TASK BRIEF:
Your output should consist solely of the lines from the one holding "Task: Open the Meshnet nodes sidebar icon" to the end of the records below, inclusive, reproduced exactly and free of pictures.

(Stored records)
------------------------------------

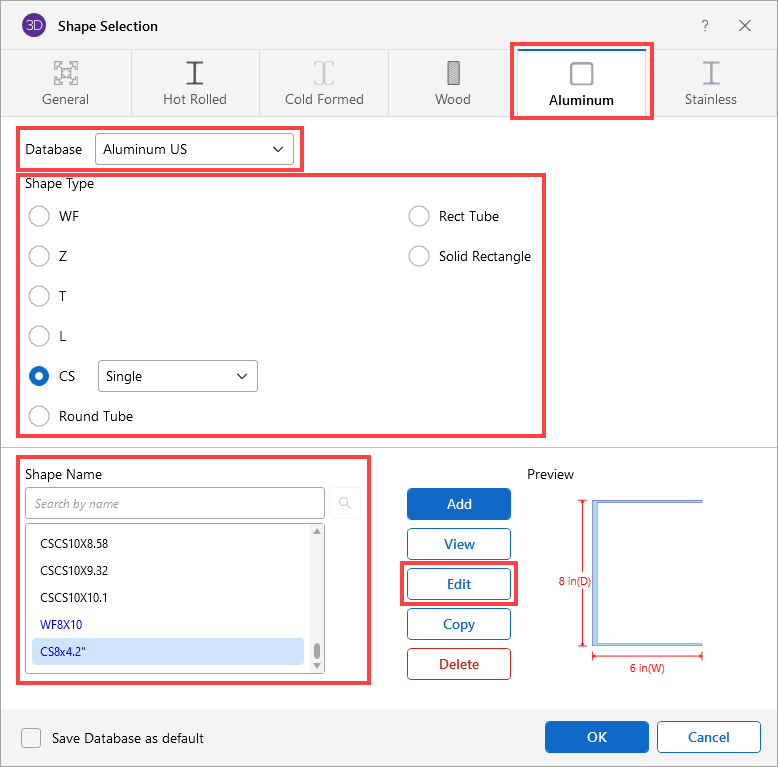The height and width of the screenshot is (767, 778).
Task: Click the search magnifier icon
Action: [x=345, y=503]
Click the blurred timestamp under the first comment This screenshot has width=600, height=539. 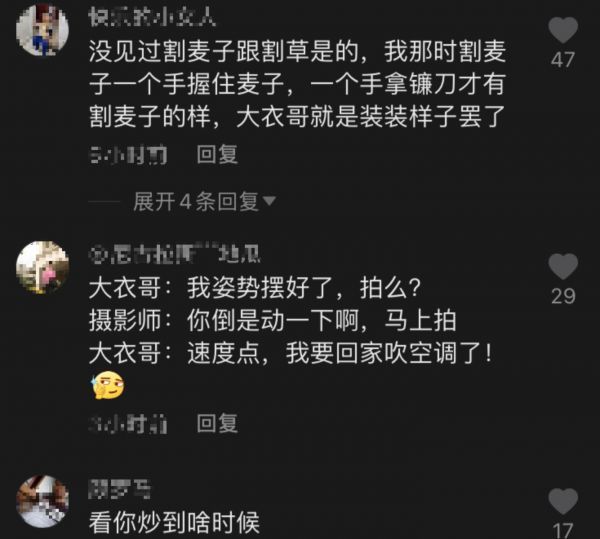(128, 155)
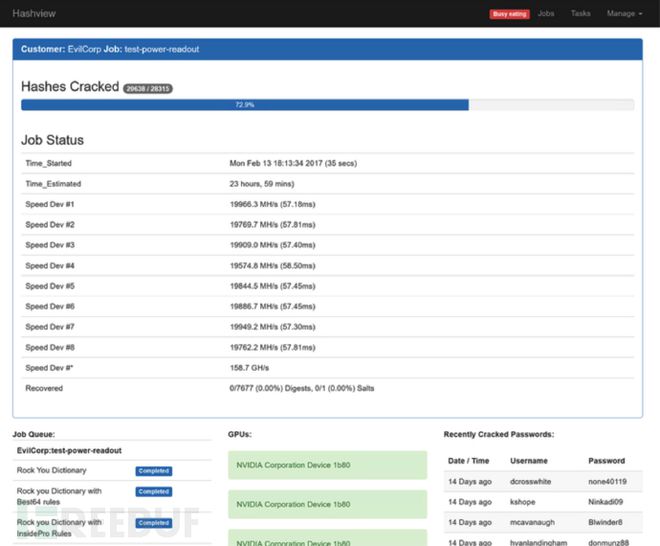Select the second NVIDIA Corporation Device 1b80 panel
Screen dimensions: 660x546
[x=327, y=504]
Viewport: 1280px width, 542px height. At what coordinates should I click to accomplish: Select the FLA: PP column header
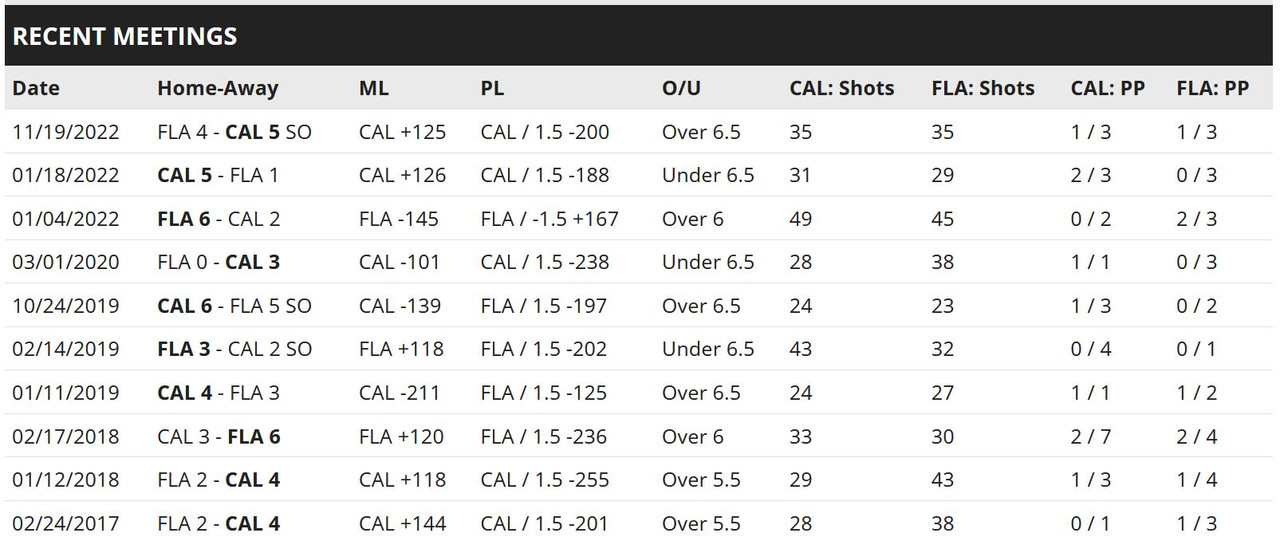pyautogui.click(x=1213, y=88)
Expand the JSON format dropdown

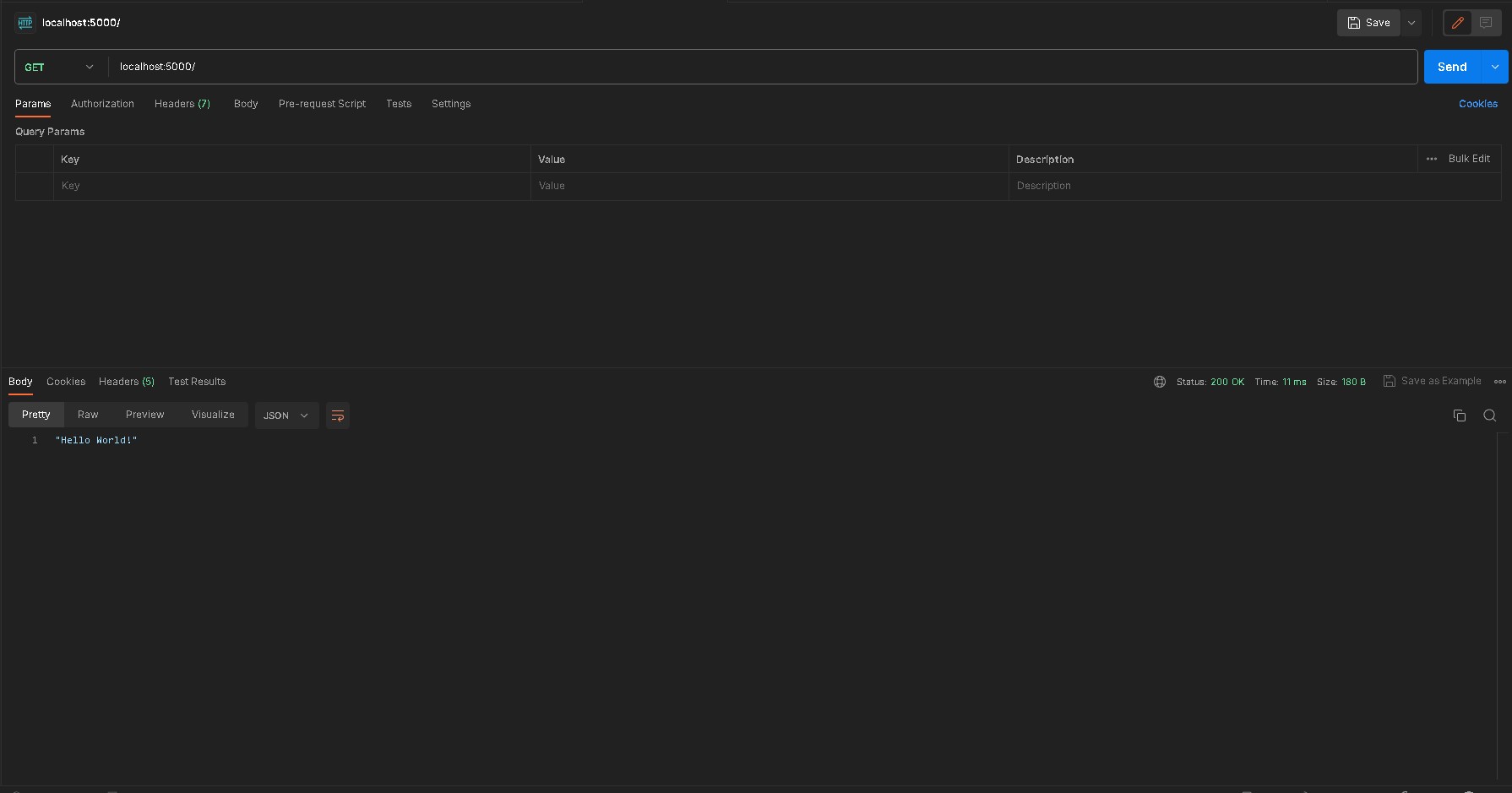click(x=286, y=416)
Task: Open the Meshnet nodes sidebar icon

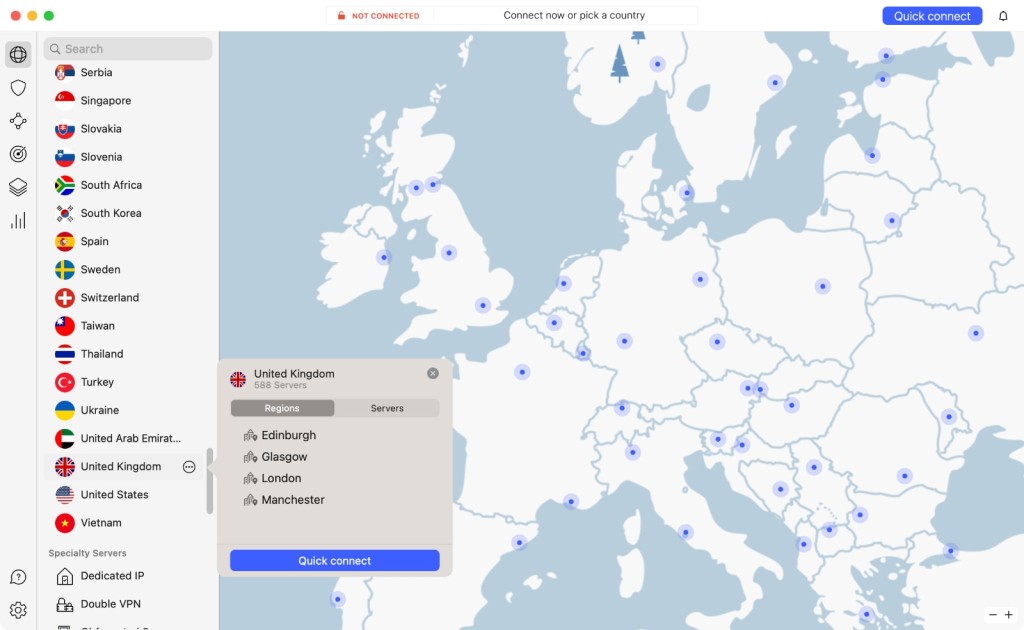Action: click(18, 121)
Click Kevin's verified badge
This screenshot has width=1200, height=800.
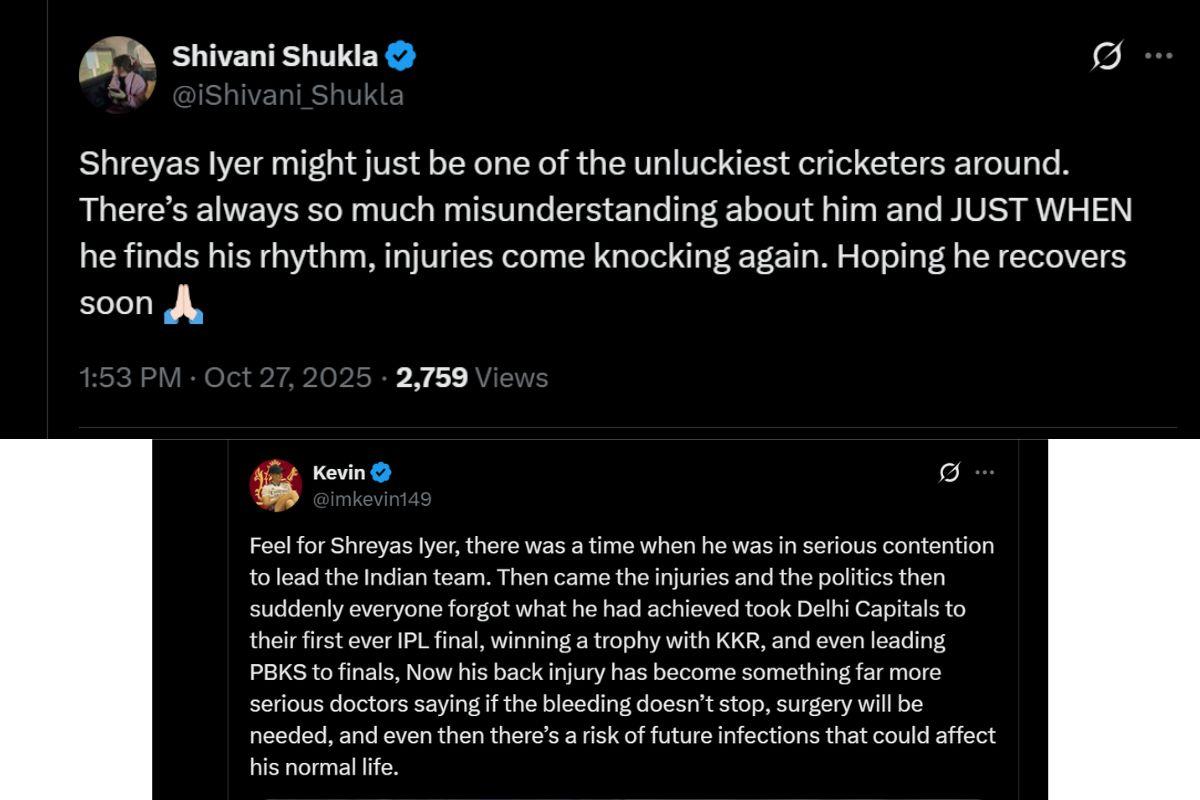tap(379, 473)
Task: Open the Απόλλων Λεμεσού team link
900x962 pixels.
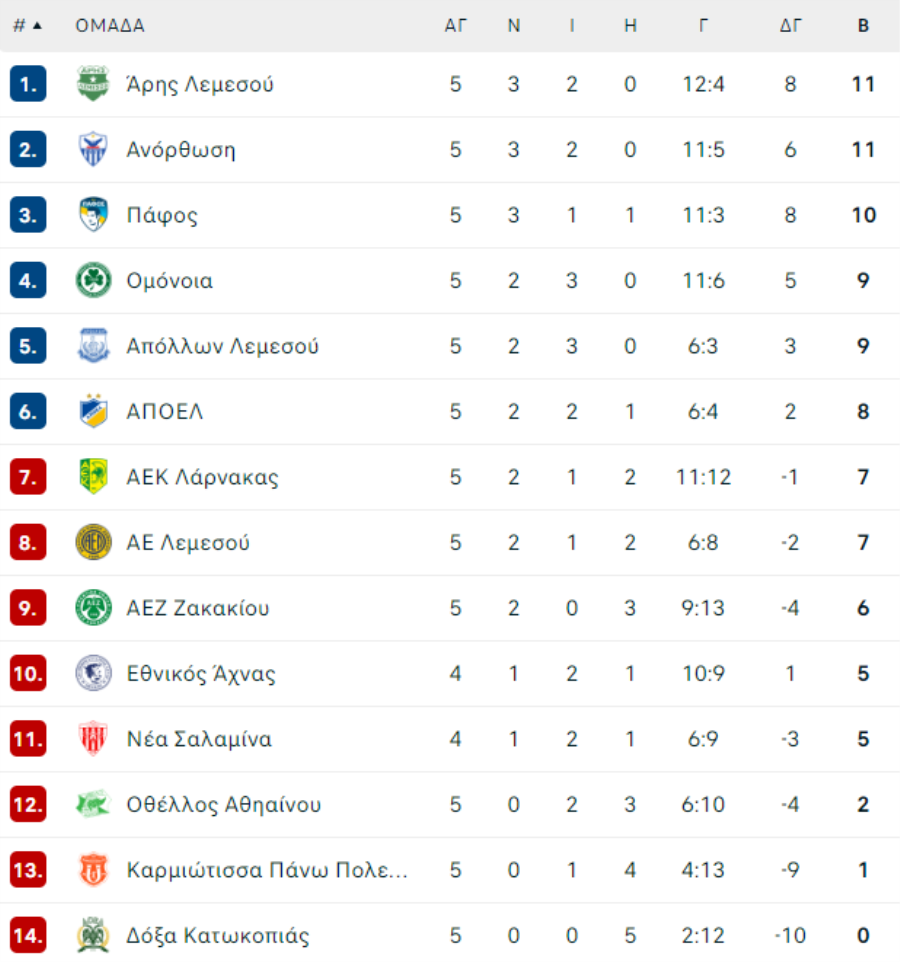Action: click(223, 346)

------------------------------------

ANSWER FOR THE TASK:
Task: Open the Meshnet nodes sidebar icon

Action: click(18, 121)
Click Kevin's verified badge
This screenshot has width=1200, height=800.
tap(379, 473)
Task: Open the Απόλλων Λεμεσού team link
900x962 pixels.
Action: click(223, 346)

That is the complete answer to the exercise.